Houston Family Living in Storage Unit Loses Custody of Kids
Charlomane and Prince Leonard were doing just fine before the recession hit. But for the past three years, they've been forced to live with their six children in a self-storage unit in northeast Houston -- a situation that they reluctantly accepted until Texas's Child Protective Services came in and took custody of their children this week.
The storage unit that the Leonards have been living in is fully equipped with air conditioning, beds, a refrigerator, microwave, a tub and two computers. What they don't have is running water -- which was part of the reason the CPS came in and removed the children, ages 2 to 12. They kept their water in a 55-gallon drum that Prince Leonard refilled daily. They fill jugs of drinking water at grocery stores and use a "compost" toilet, Charlomane Leonard said.
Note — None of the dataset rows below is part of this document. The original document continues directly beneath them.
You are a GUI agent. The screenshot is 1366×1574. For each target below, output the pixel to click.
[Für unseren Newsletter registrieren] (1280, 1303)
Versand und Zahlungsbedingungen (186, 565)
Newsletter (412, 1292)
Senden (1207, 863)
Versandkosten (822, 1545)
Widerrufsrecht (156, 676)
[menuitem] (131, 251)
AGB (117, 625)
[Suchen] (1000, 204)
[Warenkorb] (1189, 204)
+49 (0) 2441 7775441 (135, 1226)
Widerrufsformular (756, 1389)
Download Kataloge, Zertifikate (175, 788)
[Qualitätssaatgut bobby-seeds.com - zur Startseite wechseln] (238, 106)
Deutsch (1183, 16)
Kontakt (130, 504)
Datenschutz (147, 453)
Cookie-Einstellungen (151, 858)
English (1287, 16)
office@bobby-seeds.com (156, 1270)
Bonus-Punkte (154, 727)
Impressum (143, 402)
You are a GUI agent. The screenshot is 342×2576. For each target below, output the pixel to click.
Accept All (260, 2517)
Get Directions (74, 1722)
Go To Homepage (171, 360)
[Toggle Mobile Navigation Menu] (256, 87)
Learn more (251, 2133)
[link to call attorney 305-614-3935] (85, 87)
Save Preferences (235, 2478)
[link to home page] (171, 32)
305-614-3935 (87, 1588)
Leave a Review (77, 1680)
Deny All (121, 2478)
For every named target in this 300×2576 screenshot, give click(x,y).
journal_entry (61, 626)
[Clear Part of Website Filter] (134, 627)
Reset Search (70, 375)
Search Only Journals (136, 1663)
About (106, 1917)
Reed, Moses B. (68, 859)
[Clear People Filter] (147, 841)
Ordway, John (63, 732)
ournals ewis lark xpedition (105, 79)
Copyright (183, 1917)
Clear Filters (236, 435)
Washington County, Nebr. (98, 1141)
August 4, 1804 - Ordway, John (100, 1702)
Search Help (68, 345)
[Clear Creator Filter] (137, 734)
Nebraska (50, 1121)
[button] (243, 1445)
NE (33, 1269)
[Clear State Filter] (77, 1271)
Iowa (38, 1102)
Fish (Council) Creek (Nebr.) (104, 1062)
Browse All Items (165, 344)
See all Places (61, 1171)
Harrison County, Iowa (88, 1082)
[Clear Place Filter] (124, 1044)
She said the CPS visit was unexpected. The child protection authorities made their first visit and took the children on the same day, said her husband. She is still nursing her youngest. The children were placed with their maternal grandparents and the Leonards are permitted to see them just six hours a week. A hearing is scheduled for Aug. 16 to determine the family's fate.
The only crime Charlomane Leonard is guilty of, she says, is having fallen on hard times. Her husband recently graduated from community college and has been certified as a welder. And before the recession hit, they earned enough money to buy 50 acres in Liberty County, on which they hope to build a house. "We're waiting on a USDA loan," she said.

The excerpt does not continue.